Search the data for lines holding the word "panel". State how many there are, and nothing else.

RECORDS FOR THIS EXERCISE>
***

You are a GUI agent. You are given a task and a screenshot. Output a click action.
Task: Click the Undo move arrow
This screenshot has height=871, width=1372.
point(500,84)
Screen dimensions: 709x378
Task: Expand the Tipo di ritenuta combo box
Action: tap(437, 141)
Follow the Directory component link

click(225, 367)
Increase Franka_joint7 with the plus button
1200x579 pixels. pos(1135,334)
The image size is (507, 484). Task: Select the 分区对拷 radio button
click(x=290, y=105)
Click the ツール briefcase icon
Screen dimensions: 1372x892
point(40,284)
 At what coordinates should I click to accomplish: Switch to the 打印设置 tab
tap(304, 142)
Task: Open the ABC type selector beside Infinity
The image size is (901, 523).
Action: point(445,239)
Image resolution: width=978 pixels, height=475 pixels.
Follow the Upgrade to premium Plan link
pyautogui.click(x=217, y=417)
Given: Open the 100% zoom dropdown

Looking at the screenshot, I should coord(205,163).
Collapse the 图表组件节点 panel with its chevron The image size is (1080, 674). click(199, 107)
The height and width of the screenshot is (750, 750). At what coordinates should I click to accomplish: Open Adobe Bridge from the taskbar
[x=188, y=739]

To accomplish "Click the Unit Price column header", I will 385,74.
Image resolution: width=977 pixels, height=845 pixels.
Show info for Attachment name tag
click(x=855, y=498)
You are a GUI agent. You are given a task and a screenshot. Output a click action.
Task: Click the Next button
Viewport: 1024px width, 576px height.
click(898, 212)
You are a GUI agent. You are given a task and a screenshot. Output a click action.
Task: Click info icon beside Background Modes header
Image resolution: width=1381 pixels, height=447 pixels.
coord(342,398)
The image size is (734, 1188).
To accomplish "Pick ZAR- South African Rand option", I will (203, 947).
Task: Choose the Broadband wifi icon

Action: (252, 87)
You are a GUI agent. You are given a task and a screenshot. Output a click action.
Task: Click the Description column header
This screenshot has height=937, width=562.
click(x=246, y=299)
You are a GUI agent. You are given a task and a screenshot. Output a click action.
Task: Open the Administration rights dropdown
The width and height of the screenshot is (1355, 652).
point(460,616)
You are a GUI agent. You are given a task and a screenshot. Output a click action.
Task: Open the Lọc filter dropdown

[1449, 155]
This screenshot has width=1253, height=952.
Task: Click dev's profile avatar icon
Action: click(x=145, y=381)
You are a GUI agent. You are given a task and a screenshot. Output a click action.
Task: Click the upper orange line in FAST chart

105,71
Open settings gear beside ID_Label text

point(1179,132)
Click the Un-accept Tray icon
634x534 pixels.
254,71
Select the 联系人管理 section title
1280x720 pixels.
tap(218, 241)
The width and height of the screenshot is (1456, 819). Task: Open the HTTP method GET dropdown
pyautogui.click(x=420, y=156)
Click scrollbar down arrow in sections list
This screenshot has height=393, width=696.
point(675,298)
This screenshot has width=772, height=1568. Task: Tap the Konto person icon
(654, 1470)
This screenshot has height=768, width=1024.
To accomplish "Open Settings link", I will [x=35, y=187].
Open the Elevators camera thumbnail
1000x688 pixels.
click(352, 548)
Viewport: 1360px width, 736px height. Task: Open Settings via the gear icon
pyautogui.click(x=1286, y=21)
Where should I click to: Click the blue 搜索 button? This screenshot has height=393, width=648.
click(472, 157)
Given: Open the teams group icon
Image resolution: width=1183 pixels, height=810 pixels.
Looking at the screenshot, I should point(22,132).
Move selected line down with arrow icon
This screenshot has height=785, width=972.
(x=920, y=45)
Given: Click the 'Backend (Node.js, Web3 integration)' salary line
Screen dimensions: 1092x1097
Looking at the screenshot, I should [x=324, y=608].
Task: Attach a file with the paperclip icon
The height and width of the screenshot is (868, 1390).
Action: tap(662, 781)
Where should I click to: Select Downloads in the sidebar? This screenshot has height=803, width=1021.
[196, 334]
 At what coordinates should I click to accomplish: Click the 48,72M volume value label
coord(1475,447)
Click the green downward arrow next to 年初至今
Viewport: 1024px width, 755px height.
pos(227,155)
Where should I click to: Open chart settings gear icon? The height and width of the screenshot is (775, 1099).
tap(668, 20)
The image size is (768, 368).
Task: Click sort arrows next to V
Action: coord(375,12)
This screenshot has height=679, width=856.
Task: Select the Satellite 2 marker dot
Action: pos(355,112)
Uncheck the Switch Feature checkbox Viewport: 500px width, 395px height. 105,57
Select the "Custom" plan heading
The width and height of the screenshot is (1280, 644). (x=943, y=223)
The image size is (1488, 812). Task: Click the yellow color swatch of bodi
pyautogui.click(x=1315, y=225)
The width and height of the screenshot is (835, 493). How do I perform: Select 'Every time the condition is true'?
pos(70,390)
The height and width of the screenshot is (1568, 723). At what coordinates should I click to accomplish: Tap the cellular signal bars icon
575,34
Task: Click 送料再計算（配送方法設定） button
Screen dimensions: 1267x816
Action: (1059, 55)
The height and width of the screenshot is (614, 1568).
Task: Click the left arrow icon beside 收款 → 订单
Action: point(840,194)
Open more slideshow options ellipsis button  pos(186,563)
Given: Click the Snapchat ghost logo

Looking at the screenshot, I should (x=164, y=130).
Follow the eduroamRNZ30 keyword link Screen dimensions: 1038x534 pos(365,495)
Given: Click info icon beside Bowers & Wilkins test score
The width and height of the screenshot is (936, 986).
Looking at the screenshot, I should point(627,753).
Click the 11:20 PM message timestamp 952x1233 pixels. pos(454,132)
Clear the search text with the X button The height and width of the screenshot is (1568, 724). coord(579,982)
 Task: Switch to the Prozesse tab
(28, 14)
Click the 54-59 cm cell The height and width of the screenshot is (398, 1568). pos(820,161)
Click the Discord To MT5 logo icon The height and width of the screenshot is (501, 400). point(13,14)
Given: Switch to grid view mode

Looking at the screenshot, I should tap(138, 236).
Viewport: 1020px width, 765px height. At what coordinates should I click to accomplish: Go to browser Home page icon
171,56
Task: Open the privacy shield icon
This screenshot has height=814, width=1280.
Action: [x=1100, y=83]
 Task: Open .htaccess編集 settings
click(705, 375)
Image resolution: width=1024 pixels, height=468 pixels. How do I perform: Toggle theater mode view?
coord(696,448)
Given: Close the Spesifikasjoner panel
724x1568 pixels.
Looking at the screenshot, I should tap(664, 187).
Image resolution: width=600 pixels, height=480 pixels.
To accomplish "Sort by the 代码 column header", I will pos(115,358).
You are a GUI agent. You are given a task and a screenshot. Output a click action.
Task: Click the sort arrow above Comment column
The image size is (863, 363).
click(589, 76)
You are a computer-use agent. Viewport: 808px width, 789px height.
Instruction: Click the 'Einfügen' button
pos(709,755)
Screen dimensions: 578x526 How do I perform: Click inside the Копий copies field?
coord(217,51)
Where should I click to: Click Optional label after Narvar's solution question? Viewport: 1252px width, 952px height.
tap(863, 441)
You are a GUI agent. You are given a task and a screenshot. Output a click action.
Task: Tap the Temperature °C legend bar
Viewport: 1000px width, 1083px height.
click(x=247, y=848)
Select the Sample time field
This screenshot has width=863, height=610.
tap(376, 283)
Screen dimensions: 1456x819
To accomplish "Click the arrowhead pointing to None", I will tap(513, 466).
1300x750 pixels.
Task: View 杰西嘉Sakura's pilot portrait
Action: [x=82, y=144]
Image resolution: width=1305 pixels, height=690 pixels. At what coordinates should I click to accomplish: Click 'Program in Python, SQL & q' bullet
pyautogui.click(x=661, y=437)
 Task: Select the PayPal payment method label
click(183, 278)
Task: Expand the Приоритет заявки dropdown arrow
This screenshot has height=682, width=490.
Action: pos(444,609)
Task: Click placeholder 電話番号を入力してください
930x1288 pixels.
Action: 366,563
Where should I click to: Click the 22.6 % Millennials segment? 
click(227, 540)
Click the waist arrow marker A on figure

***

TASK RESULT> 2